Sentir o tapete a fugir debaixo dos pés faz lembrar a Alegoria da Lagosta. Aquele animal corajoso que se desfaz da própria carapaça que não o deixa crescer. Cada carapaça só cresce até um determinado ponto. E se a lagosta quer continuar a crescer, tem de se livrar dessa carapaça e esperar que outra maior nasça e acompanhe esse espaço de crescimento que precisa. É uma coisa muito esperta que a lagosta faz naturalmente, sem crises existenciais nem sentimentos de perda. É assim e pronto. Mas nós, na espécie humana, não estamos habituados a isto. Não mudamos de carapaça assim com essa facilidade. A nossa natureza pede-nos referências de segurança e laços de pertença. Somos animais de hábitos. Não é de ânimo leve que, a maioria de nós, toma decisões que rompem com o nosso mundinho, tal como o conhecemos.

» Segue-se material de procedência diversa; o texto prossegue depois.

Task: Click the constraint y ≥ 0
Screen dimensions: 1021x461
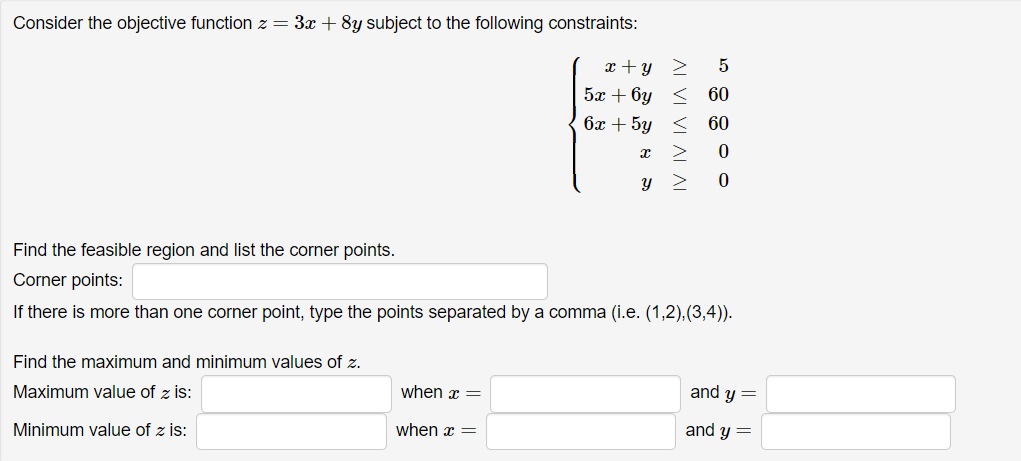Action: 684,181
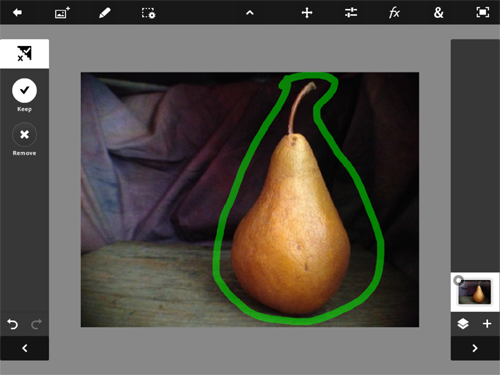The image size is (500, 375).
Task: Select the pear layer thumbnail
Action: click(475, 292)
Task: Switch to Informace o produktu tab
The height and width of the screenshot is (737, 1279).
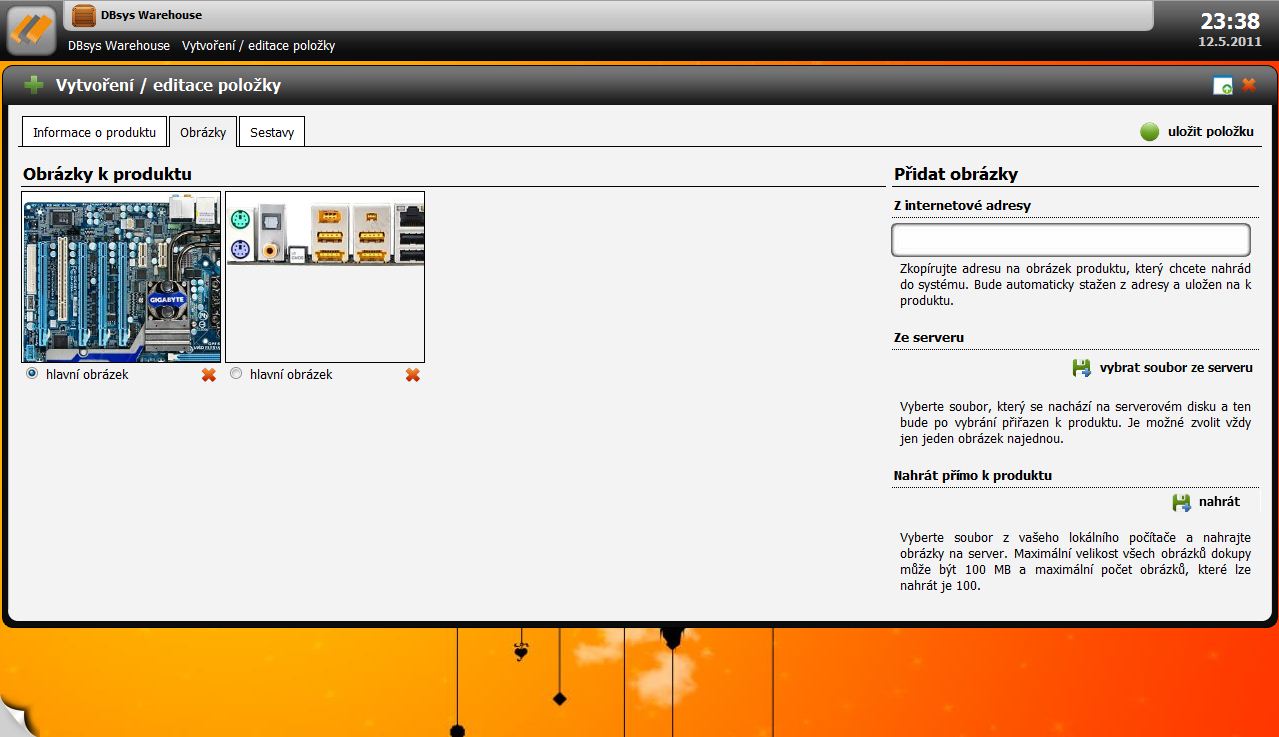Action: [94, 132]
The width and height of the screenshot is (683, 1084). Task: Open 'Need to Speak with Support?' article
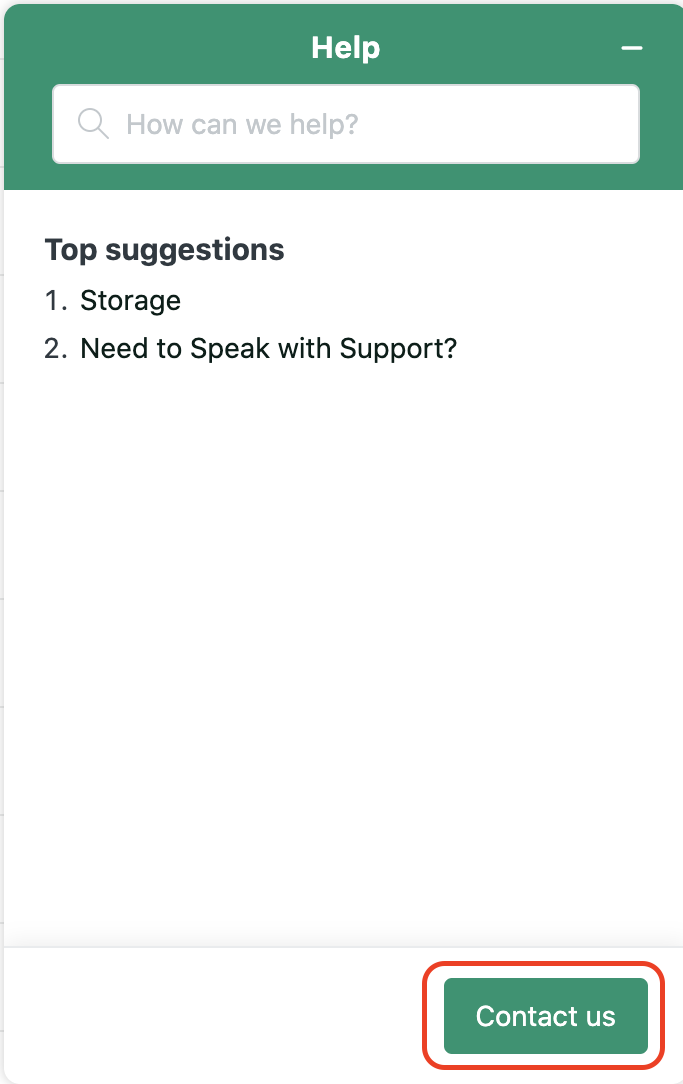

E, então, muitas vezes, é preciso que a vida nos dê uns empurrões, uns puxões e uns abanões. Para ganharmos tomadas de consciência, para nos questionarmos se há mais para além disto, para corrermos riscos dignos desse nome e fazermos novas escolhas. É nas zonas de puro desconforto que os saltos quânticos se dão. Sem darmos por isso e cheinhos de uma miúfa que só nós é que sabemos. É nessas alturas que avançamos porque não temos outro remédio. A  vida não nos está a permitir nem adiar nem pensar duas vezes. Há um grito colado no nosso ouvido que não deixa margem para enganos. É para avançar, diz a voz. E agarramos-nos a todas as crenças positivas que conhecemos. Há males que vêm por bem. Quando se fecha uma porta abre-se uma janela. Tudo tem uma razão de ser e blá, blá, blá.

Tudo muito bonito. Não fazemos a mínima ideia se o que lá vem é ou não para melhor. Mas precisamos  acreditar que a vida vai voltar a ficar segura. Precisamos confiar que o curso do Universo nos está a encaminhar rumo ao sítio para onde queremos ir. Um dia atrás do outro e um passo de cada vez. Por mais tapetes que nos façam girar no ar, em acrobacias a desafiar a gravidade, é certo certinho que por baixo há-de haver sempre um chão onde aterrar.